### TASK
Copy out each line of the material exactly. Pictures do not belong in the copy.

┌──

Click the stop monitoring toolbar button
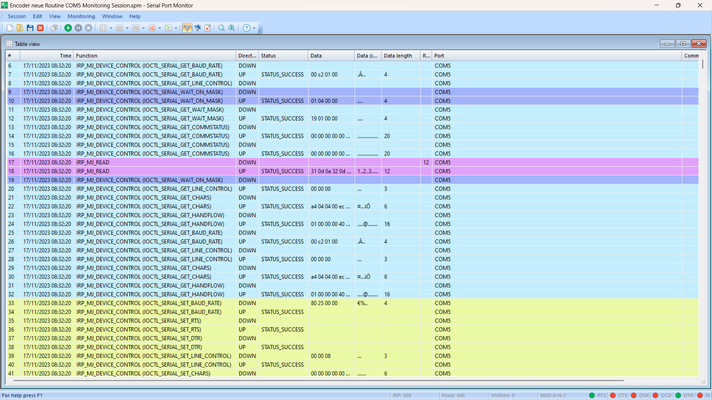pos(89,28)
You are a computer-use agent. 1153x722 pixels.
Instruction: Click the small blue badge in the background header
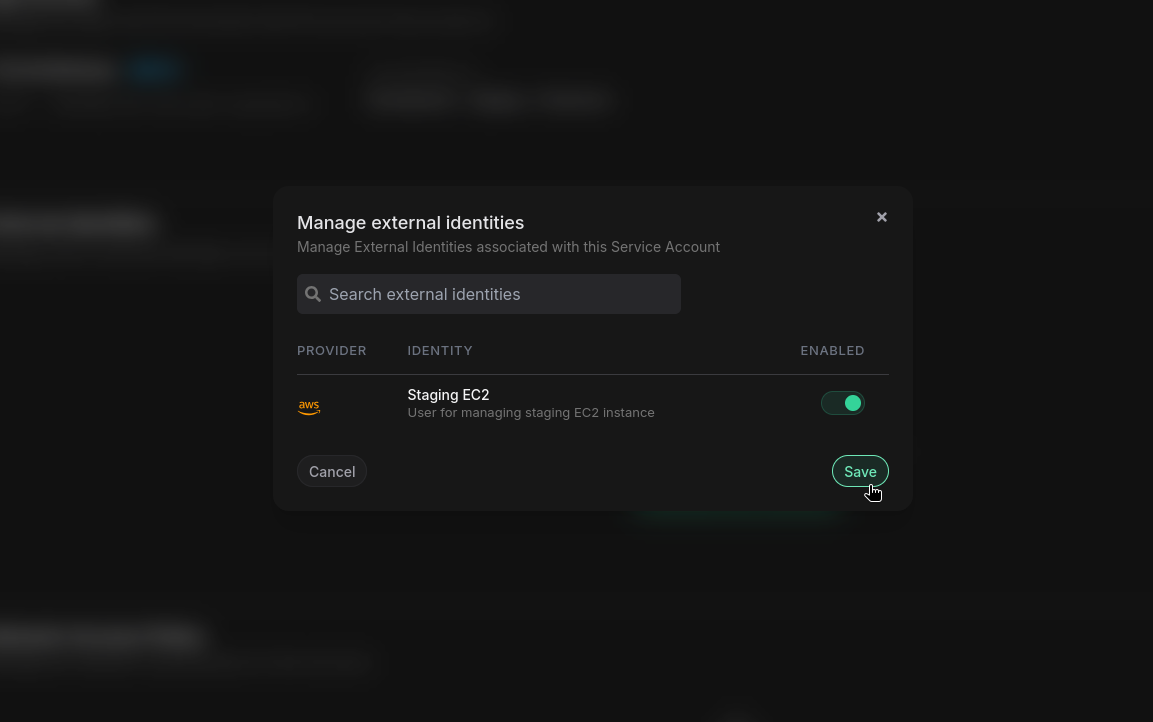155,69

└──

### ANSWER BELOW
Click the stop monitoring toolbar button
pos(89,28)
You are a computer-use agent. 1153x722 pixels.
Instruction: Click the small blue badge in the background header
155,69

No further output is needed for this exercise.